原文:

特別対談 松浦弥太郎 × イモトアヤコ[第2回]

特別対談 松浦弥太郎 × イモトアヤコ[第2回]

 世界の津々浦々を駆けめぐり、苛酷なロケに果敢に挑む姿が共感を呼んでいるイモトアヤコさん。彼女がいまいちばん会いたいという松浦弥太郎さんにとことん訊く、大反響スペシャル対談。待望の第二回です。


松浦
書きます、書きます。書かないとわからなかったりする。結構悩むんだけど、「今はこういう人間に自分はなりたいと思っている」ということが見つかると、いろんなことがサーッて身体から抜けて、ラクになりますよ。

イモト
へえー!

松浦弥太郎さんとイモトアヤコさん

松浦
たとえば四十代になったら、こういう人間を目指そう、とか。六十代になったら、こんな人間を目指そう、とか。そういう考え方をしていくと、ラクになります。どういう人間像を今後目指すかというのは結構、いろんなことを解決してくれますよ。

イモト
なるほど! ちょっと今、わたし、感動しています。不安とどう向き合えば良いか、ということも伺いたかったんですが、そこも解決できそうですね。

松浦
そうそう。

イモト
うんうん。

松浦
「何になりたいか」「何をやりたいか」は意外とどうでも良いな、と思っています。それよりも、自分がどんな人間になりたいのかを考え、シンプルに、「こんな人間になりたい」って思うことに対して、それを見つけたら、そのためにどうしようか、ということを考える。意外と簡単なんです、習慣とか日々の生活とか考え方とか。何を学んだら良いのか、ということも、すぐわかる。

イモト
たしかに。わたしは究極、「何にもなりたくない」というか。

松浦
うん、うん。

イモト
インタビューで「何者なんですか?」って聞かれることがあるんです。「芸人をやりたいんですか?」「女優をやりたいんですか?」って。肩書きを問われることが多いんですけど、たしかに、究極、そう、何にもなりたくない。

松浦
「別に何者じゃなくて良いんですよ」っていう。ただ、自分がどういう人間でありたいのか、っていうことだけは、すごく大事。それは他人に決めてもらうものではないし、運でもないし、自分で意識して自分をそっちに学ばせたほうが良いなって思っています。それはすごく楽しいし、意味があることだと僕は思います。それを言語化して書いたりして、「あ、これ違うな」「違うな。こういう人間になりたいな」みたいに考える。

実施課題: 対談の原文で、松浦さんが「意外と簡単なんです」と述べた直後に挙げている事柄をすべて書き出してください。 この資料は参照しなくてかまいません。

データ抜粋:

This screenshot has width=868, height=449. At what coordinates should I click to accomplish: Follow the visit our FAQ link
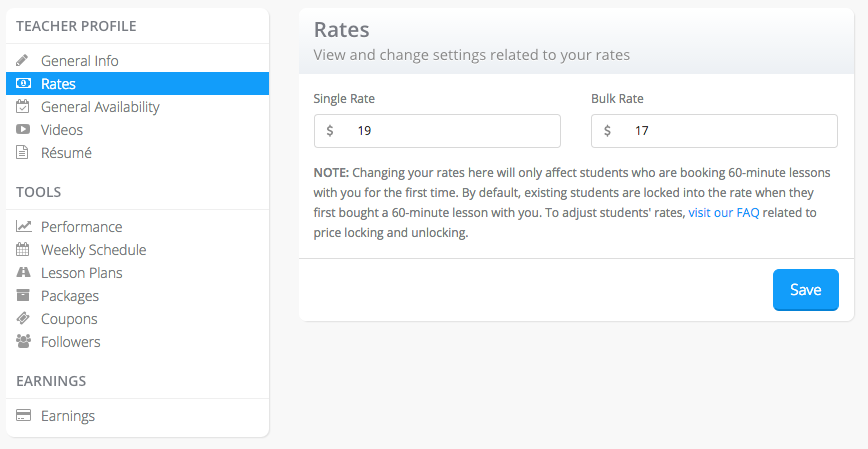(x=724, y=213)
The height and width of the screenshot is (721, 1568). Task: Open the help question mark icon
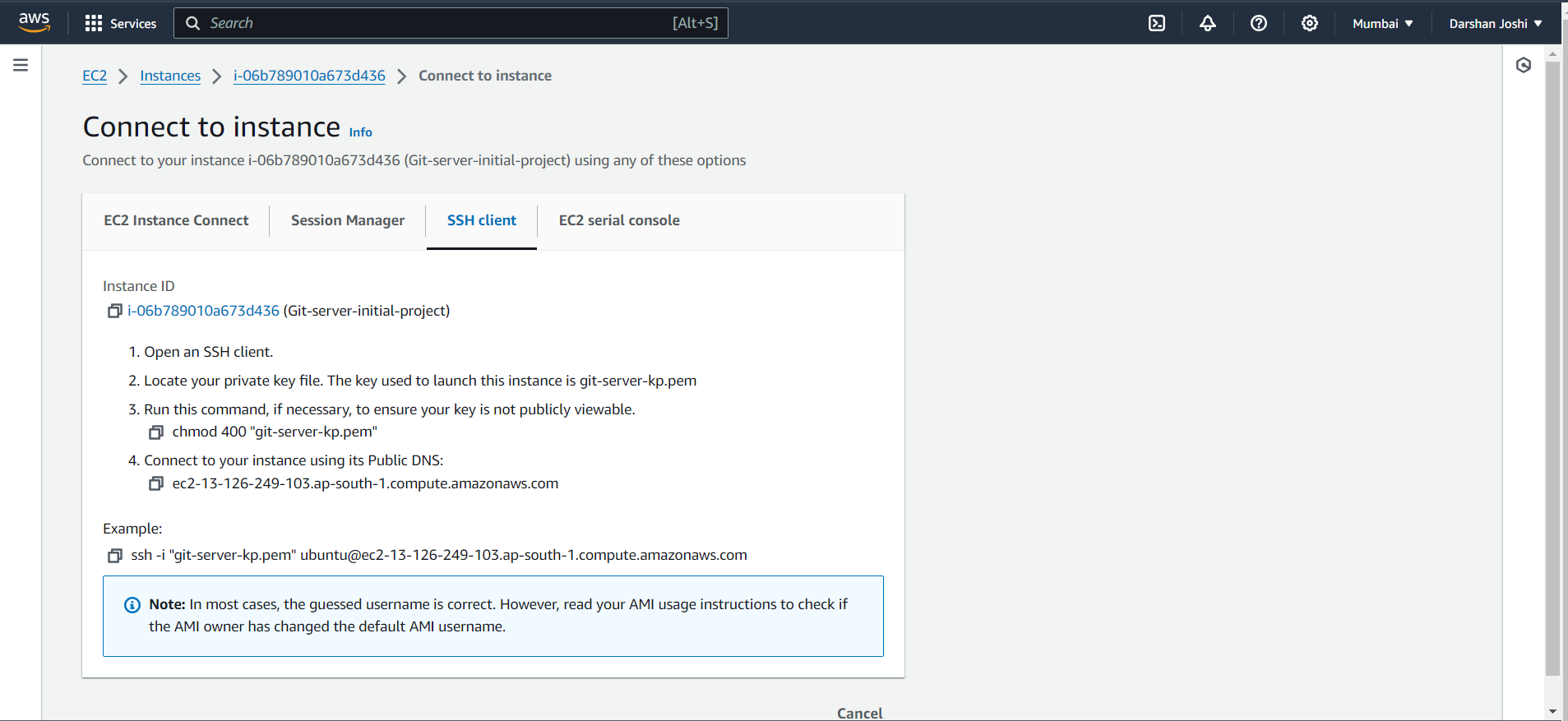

結果: 習慣、日々の生活、考え方